Cuban bread topcook.tomathouse.com
Ingredients:
- 470 ml of ice water
- 1 tbsp. salt
- 1 tbsp. sugar
- 30 g of cooking fat
- 28 g (4 packets) dry yeast
- 680 g of wheat flour, plus a little more if needed
- Lubricating oil
- Fan palm leaves for stitching (unbleached or colored laces can be used)
Preparation:
- In the bowl of a stand mixer fitted with a dough hook, add water, salt, sugar, shortening, and yeast. Slowly add flour until you have a thick, silky dough.
Place the dough in a large, oiled bowl and cover with a towel. Place in a warm place and let rise until doubled in size.
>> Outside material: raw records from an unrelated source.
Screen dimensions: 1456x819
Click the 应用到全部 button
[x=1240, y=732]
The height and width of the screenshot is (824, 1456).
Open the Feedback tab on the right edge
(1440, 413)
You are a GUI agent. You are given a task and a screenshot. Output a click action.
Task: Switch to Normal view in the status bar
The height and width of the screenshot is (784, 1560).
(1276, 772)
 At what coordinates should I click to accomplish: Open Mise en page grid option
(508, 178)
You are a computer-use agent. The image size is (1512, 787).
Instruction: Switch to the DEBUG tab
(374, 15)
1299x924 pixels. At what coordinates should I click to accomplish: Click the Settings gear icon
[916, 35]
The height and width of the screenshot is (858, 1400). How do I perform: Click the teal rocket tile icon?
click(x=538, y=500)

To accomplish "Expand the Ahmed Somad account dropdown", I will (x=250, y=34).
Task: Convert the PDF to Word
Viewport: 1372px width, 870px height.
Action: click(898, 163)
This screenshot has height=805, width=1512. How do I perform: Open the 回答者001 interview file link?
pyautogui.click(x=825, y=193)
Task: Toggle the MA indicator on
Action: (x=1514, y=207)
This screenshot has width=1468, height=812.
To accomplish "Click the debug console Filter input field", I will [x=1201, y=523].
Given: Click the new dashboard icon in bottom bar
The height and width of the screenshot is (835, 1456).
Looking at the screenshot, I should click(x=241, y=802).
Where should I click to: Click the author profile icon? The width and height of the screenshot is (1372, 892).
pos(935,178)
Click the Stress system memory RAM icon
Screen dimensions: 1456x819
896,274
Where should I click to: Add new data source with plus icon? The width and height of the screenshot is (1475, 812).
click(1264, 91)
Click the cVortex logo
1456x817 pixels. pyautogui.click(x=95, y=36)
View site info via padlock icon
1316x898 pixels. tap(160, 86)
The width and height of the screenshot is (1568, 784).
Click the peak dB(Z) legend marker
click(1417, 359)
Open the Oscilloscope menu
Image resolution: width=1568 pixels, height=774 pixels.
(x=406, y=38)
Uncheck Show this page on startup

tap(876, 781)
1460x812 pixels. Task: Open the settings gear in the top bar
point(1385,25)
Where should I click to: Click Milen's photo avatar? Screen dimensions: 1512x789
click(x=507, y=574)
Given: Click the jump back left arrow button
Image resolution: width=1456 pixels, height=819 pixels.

Meanwhile, sterilize the palm leaves or strings by soaking them in boiling water.
- Turn the dough out onto a lightly floured surface. Knead the dough until smooth. Return the dough to the bowl, cover, and let rise again until doubled in size.
Divide the dough into 280g loaves. As soon as you form the loaves, immediately place palm leaves or strings along the dough and turn the loaf over onto a baking sheet, leaf/string side down. Repeat with the remaining loaves. Let the dough rise in the same position (leaf side down) for 30 minutes.
Preheat oven to 400°F (205°C). Bake the bread until golden brown, about 30 minutes.